'nRansomware' demands nudes from its victims instead of bitcoin

Having your smartphone or PC encrypted by ransomware is bad enough when you have to pay to unlock it. But a new type of malware has arisen, with a somewhat concerning demand. Spotted by the MalwareHunterTeam, it is being dubbed 'nRansomware'.

This new, rather shocking, type of attack demands nude photographs instead of bitcoin in exchange for a key to decrypt your files. Not much is known about the malware, but it is being treated as a legitimate threat by VirusTotal and Hybrid Analysis and spreads via a file called 'nRansom.exe'.

Although it is not known if it's just an elaborate prank or not, the ransomware demands 'at least 10 nude pictures' of the victim after forcing them to create a Protomail account, which will then be 'verified' as legitimate by the attacker. How this will happen is anyone's guess, but these need to be sent through to a specified email address after an initial exchange. Once verified, a code will allegedly be sent which then can be used to disable the malware - if you were brave enough that is.

The 'nRansomware' is quite haphazardly assembled, with a background of Thomas the Tank Engine, smiling with vulgarity superimposed on the image. Once run, it plays a looped version of the theme song from the HBO TV-show Curb Your Enthusiasm. Further information about this new "creative" malware is sparse at the moment, and it's not known how many people have been hit by this unfortunate attack.

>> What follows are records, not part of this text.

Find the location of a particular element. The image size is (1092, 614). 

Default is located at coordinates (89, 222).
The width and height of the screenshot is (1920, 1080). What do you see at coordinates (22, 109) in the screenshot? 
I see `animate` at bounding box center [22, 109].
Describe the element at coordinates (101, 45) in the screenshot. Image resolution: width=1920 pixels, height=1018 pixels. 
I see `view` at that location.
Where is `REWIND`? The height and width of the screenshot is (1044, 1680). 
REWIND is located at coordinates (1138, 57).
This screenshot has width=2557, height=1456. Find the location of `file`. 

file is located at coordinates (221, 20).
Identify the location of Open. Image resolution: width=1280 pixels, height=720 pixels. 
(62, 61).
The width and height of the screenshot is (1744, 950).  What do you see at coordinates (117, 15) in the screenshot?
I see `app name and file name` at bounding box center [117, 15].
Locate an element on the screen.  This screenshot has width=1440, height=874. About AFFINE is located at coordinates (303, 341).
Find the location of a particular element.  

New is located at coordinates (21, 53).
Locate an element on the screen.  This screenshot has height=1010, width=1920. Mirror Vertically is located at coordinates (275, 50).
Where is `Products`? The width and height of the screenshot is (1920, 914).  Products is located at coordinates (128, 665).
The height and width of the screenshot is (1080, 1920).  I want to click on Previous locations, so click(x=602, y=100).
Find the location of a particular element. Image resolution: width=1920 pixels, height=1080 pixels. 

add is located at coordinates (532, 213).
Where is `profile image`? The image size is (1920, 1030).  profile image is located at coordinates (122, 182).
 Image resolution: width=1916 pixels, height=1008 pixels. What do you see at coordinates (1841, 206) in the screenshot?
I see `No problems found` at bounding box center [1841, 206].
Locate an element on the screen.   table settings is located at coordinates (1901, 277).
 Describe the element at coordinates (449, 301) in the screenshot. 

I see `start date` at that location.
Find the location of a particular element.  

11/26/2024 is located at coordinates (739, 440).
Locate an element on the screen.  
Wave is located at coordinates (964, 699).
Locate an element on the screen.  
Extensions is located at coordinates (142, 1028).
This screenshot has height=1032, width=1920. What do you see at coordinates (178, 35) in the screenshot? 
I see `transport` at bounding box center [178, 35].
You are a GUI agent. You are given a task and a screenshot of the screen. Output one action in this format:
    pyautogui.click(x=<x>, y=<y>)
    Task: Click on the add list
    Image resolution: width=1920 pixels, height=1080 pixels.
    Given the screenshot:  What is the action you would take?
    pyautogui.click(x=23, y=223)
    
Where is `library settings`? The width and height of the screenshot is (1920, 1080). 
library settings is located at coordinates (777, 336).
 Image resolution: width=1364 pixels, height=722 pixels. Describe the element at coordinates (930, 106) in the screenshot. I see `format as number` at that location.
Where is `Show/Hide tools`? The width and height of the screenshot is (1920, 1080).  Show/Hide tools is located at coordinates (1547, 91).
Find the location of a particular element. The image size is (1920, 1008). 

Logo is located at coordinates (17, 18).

Ransomware has become a concerning problem with several attacks being carried out over the past year including the notorious WannaCry outbreak, but more recently, an email campaign distributing Locky and FakeGlobal malware. A study recently found that victims have paid over $25 million in ransom payments to get access to their files in the past two years alone and it seems that now this will be extended to nude photographs.

To limit the reach of these malware types, it is recommended that you ensure that you always have an up-to-date version of your anti-virus, and of course, the latest version of your operating system.